In a move that could potentially herald an era of clean, sustainable energy, scientists at the U.S. Department of Energy’s Lawrence Berkeley National Laboratory and the University of California, Berkeley, have developed a nanosystem that successfully mimics the natural process of photosynthesis. However, unlike natural photosynthesis, wherein carbon dioxide and water are used to synthesize carbohydrates in the presence of sunlight, this artificial system synthesizes acetates -- the most common building blocks for biosynthesis that can eventually be used to produce drugs and biofuels.

“We believe our system is a revolutionary leap forward in the field of artificial photosynthesis,” Peidong Yang, a chemist with the lab’s Materials Sciences Division and one of the authors of the study, published in the journal Nano Letters, said, in a statement. “Our system has the potential to fundamentally change the chemical and oil industry in that we can produce chemicals and fuels in a totally renewable way, rather than extracting them from deep below the ground.”

The technique developed by the Berkeley researchers utilizes an “artificial forest” of silicon and titanium oxide nanowires, which function much like chloroplasts in green leaves.
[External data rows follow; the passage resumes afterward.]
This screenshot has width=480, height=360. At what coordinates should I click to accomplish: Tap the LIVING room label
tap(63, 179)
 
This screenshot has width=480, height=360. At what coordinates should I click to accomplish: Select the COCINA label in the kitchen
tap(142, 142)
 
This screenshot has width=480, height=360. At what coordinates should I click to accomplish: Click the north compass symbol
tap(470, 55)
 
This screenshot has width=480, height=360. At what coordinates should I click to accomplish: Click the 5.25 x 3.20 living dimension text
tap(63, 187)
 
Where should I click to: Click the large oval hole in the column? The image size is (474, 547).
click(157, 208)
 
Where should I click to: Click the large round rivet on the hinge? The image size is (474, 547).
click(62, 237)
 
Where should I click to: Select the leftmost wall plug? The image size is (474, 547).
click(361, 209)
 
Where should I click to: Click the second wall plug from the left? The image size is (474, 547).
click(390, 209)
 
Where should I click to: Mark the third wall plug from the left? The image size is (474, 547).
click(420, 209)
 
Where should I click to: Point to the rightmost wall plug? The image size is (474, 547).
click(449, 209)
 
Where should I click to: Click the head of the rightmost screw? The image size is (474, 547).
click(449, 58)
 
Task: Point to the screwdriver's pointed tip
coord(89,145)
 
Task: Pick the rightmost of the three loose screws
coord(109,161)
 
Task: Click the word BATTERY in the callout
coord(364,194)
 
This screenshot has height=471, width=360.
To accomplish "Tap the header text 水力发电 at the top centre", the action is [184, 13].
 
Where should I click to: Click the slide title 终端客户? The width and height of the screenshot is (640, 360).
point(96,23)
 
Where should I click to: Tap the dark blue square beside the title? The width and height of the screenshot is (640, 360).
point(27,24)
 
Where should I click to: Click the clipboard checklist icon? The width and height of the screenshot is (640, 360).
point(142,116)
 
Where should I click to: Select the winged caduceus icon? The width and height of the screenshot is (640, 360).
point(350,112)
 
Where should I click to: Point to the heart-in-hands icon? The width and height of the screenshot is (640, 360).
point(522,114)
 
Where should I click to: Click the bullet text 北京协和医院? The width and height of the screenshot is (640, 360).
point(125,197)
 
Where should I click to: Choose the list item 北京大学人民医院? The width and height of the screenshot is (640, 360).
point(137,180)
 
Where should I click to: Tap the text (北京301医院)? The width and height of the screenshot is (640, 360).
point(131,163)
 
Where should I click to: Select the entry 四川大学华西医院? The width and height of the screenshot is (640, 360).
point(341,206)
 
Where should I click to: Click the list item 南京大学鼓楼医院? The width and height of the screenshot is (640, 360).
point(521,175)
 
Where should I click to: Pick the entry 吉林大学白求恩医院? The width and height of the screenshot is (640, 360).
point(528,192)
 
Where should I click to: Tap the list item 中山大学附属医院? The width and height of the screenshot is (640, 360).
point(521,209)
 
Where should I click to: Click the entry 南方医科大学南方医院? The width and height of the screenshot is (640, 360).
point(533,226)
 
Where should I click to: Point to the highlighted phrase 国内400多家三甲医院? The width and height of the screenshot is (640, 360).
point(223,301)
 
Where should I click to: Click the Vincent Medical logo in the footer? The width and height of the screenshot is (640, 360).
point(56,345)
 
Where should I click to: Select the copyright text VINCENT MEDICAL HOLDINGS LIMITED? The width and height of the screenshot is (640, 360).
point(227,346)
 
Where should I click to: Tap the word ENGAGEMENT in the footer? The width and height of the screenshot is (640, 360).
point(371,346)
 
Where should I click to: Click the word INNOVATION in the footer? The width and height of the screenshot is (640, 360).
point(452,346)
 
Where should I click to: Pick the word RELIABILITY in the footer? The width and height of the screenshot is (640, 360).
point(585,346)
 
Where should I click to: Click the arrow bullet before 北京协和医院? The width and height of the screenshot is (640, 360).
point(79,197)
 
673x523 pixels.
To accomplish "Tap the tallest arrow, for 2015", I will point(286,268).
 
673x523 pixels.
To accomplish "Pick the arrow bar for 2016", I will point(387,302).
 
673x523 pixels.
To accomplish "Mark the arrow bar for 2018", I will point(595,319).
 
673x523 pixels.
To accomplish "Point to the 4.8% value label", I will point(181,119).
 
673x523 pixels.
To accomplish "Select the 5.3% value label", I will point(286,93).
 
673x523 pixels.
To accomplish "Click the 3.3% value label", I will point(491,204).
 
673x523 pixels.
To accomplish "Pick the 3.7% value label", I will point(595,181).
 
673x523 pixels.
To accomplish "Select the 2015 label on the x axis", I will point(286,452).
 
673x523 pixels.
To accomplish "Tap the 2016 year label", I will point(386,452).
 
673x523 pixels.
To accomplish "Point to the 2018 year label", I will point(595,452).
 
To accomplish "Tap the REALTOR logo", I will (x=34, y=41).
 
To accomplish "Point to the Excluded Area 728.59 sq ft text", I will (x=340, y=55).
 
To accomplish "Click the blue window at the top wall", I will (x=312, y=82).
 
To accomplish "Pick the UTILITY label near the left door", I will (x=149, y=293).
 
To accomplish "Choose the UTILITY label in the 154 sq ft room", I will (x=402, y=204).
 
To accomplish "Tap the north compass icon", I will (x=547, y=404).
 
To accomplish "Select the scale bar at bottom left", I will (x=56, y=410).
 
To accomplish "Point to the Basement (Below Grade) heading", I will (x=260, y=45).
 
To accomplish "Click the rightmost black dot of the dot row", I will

The anaerobic bacteria -- Sporomusa ovate -- are buried in these tall nanowire structures like “Easter eggs buried in tall grass.”

When sunlight is absorbed by these semiconducting nanowires, electrons and electron holes are generated. The electrons are passed to the bacteria for carbon dioxide reduction, resulting in the production of a biosynthetic intermediate, while the holes split water molecules to produce oxygen.

hybrid cell
This break-through artificial photosynthesis system has four general components: (1) harvesting solar energy, (2) generating reducing equivalents, (3) reducing CO2 to biosynthetic intermediates, and (4) producing value-added chemicals. Lawrence Berkeley National Laboratory/ University of California. Berkeley

“Once the carbon dioxide has been reduced by S. ovata to acetate (or some other biosynthetic intermediate), genetically engineered E.coli are used to synthesize targeted chemical products,” the researchers said, in the statement.

Although the solar energy conversion efficiency, which measures the proportion of incipient solar radiation converted into useful energy of this hybrid structure is currently 0.38 percent, scientists are working toward improving this to 10 percent.

“Once we can reach a conversion efficiency of 10-percent in a cost effective manner, the technology should be commercially viable,” Yang said, in the statement.